7

I'm working on a program that takes a string, turns each character of the string into a color, then draws the colors left-to-right, top-down across an image. The image can then be decoded using the same program to get the original message back. As an example, here's clojure.core, encoded as an image:

Clojure.core encoded as an image

I wrote this just as a toy, but I noticed an interesting property of the images it produces: they're smaller than the original messages were as text. For the clojure.core, it's 259kb as text, but only 88.9kb as an image (above) (both values are "size on disk"). To ensure data wasn't being lost, I decoded the image, and got the original message back.

How is this possible? I'd think the image (png format) would have headers and other extra information that would inflate the size.

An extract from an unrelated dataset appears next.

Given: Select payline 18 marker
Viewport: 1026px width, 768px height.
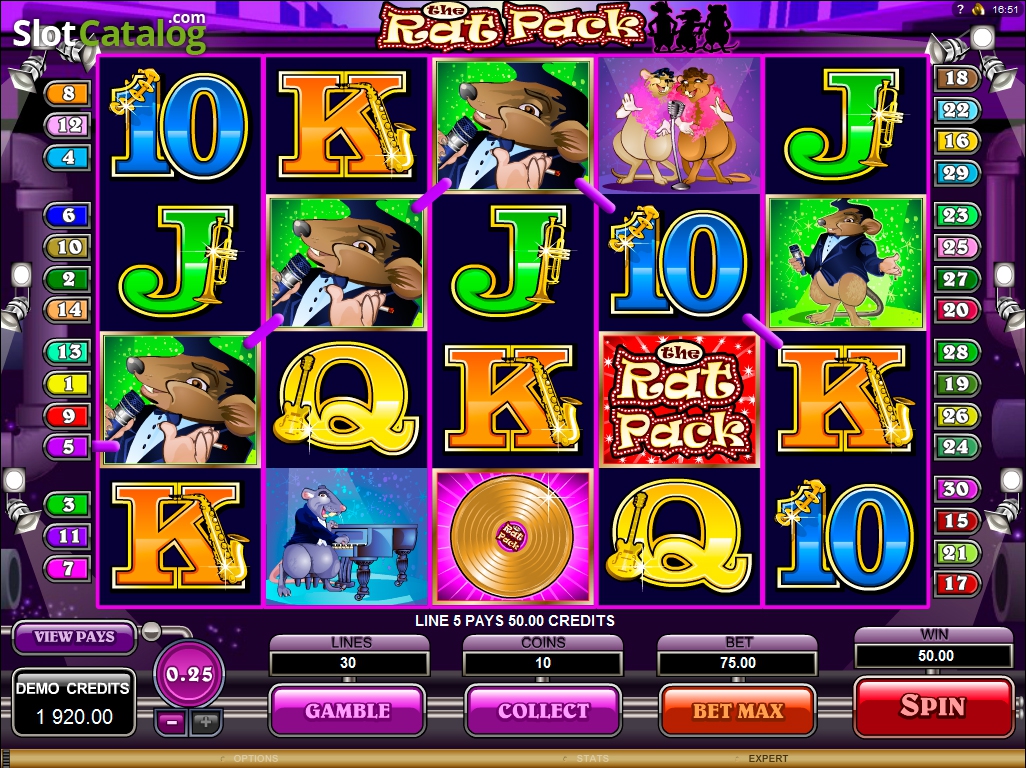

The entire clojure.core contains 265486 characters (according to Notepad++), which means that each character is basically taking up a byte.

From working with the BufferedImage class (Java), it appears as though colors are stored as 4-byte integers, so shouldn't each pixel require ~4x the memory?

Here's how it's encoded:

  1. The first character of the string is popped off

  2. It's translated into a color by getting it's ASCII value, multiplying it by a large number (so it covers the range of possible colors better), then that number is converted into a 3 digit, base 256 number ([123 100 200]).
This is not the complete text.